В семидесятых годах в Ликино-Дулево на заводе еще стояла самая высокая в Европе кирпичная труба. Она могла бы стать хорошим туристическим объектом, однако с трубы стали осыпаться кирпичи, и вместо того, чтобы попытаться починить, решили, что лучше всего трубу взорвать. Вызвали бригаду, заложили снаряды, и получился направленный взрыв, который аккуратно сложил трубу, оставив кучку кирпича. Видя такие чудеса техники, городские власти сказали: «А вы нам заодно и храм взорвите!» Взрывники обследовали храм и сказали, что взорвать такие прочные железобетонные конструкции без повреждения соседних домов невозможно. Снести храм можно было только гидровзрывом: нужно было законопачивать все, заливать водой и делать гидроудар. От этой идеи отказались, поэтому храм и сохранился.

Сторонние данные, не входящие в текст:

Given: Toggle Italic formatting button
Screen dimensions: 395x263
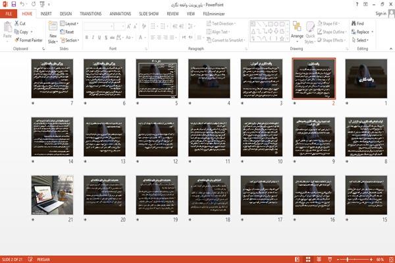Looking at the screenshot, I should (x=93, y=38).
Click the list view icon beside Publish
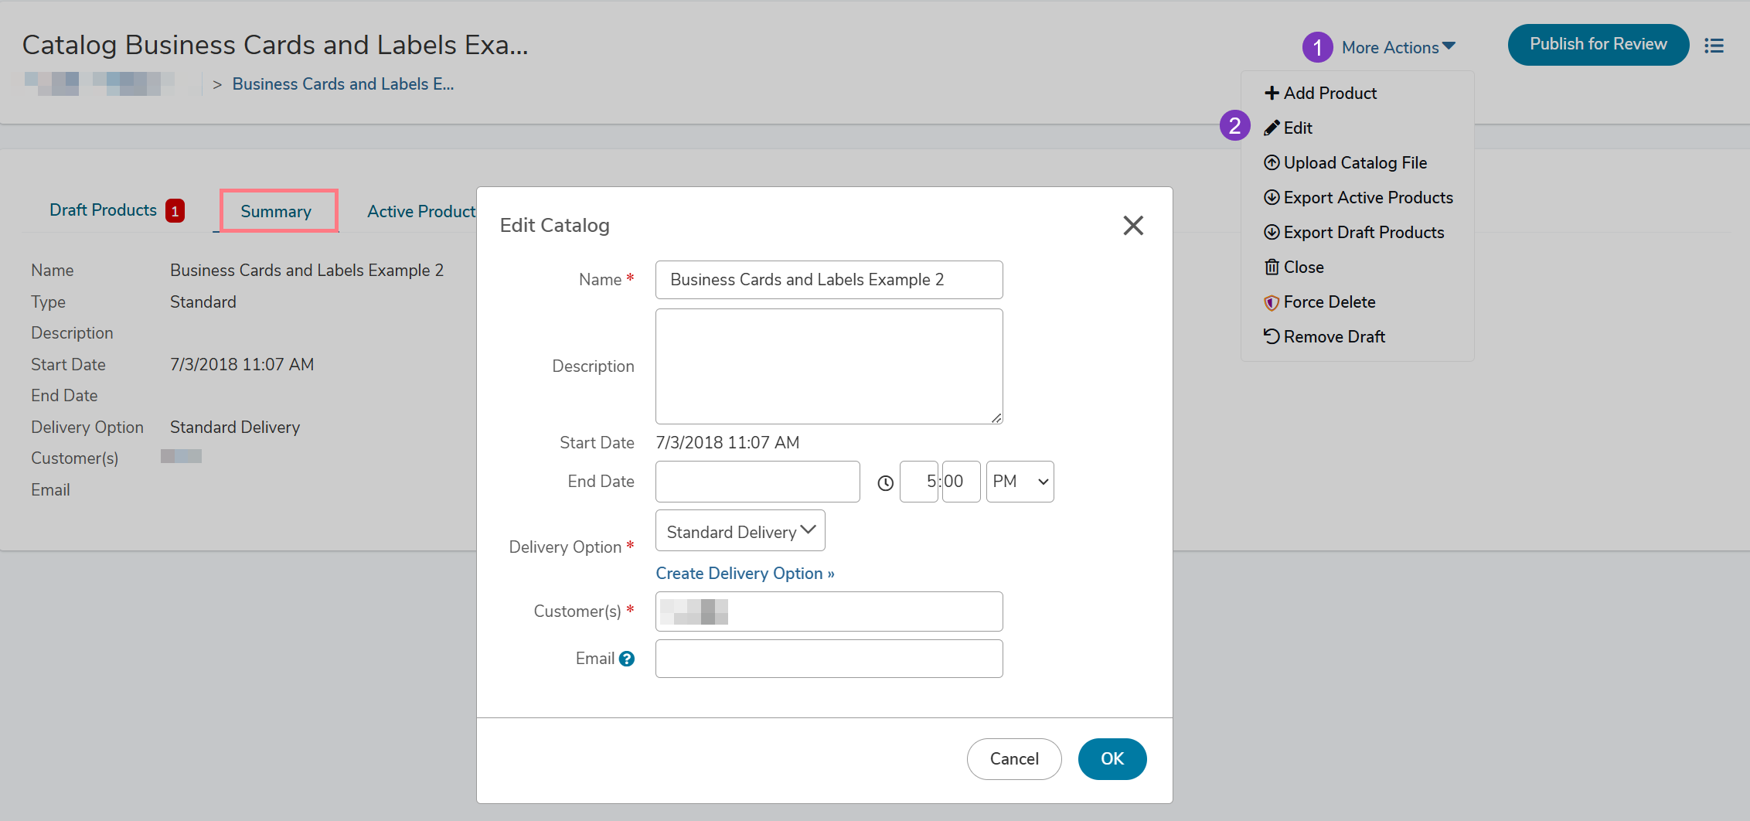Image resolution: width=1750 pixels, height=821 pixels. [x=1714, y=46]
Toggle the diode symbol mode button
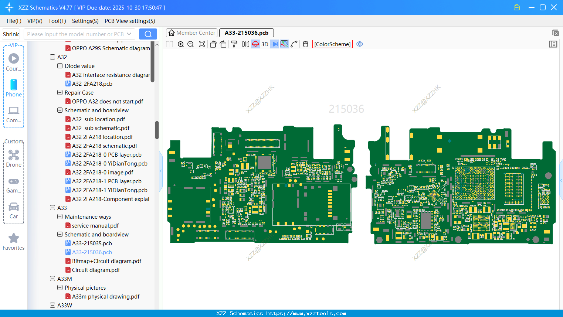The image size is (563, 317). point(274,44)
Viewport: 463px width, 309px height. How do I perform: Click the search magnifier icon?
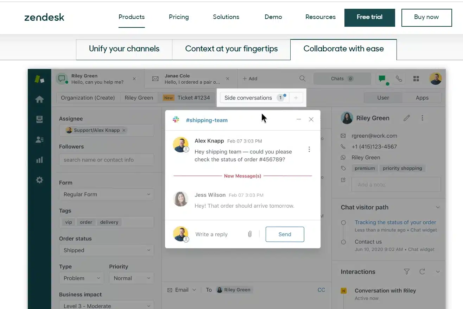(302, 79)
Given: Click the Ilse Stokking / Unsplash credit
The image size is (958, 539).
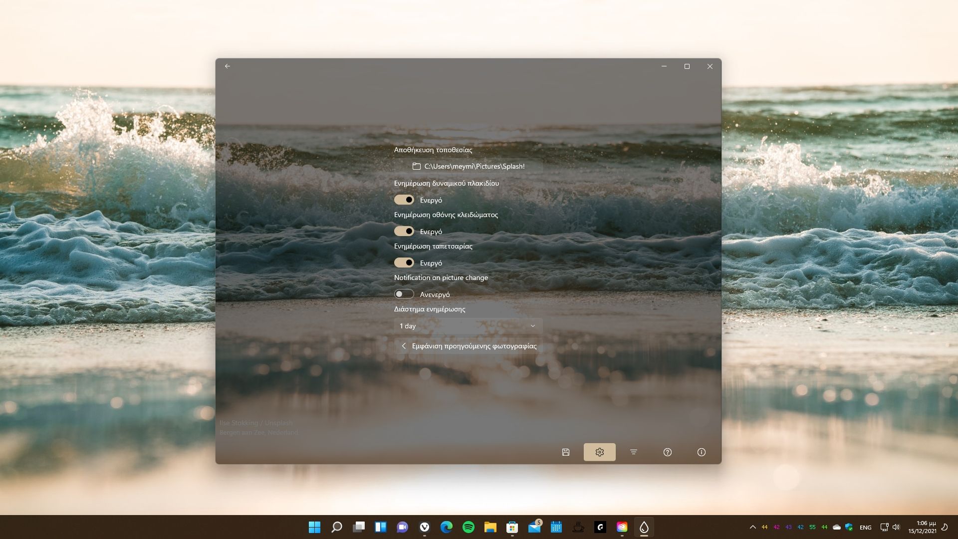Looking at the screenshot, I should tap(256, 423).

– Когда пришла мысль опубликовать ваши записи о подмосковных церквях в виде книг?
– Долгое время я накапливал сведения без какой-либо цели, а потом мы восстановили храм в Ликино-Дулево, надо было его освящать, и возникла мысль о том, чтобы сделать брошюру о храме. Тогда я и выпустил первую тонкую книгу «Православная Гуслица». На сегодня уже издано сто семь выпусков книг.
Я был довольно спортивным человеком, поэтому летом я ездил к храмам на велосипеде, а зимой – на лыжах. Например, я любил Можайск и его окрестности, и весь Можайский район проехал на велосипеде, заезжая в самые глухие и труднодоступные углы. Помню, однажды ехал на велосипеде, и мне даже страшно стало – я ехал с утра не первый час и не встретил ни одного поселения. Кругом был сплошной лес и только единственное весточки – это знаки, предупреждающие о кабанах и лосях. В другой раз я ездил на велосипеде снимать храмы в Красноармейск и «накрутил» туда и обратно восемьдесят километров, причем я ехал на чужом велосипеде и без одной педали.
Главное в моих книгах – это истории людей, связанных с церквями: священников, владельцев, строителей. Мне показалось, что неправильно умалчивать о них, и я начал добавлять истории о людях в описания храмов.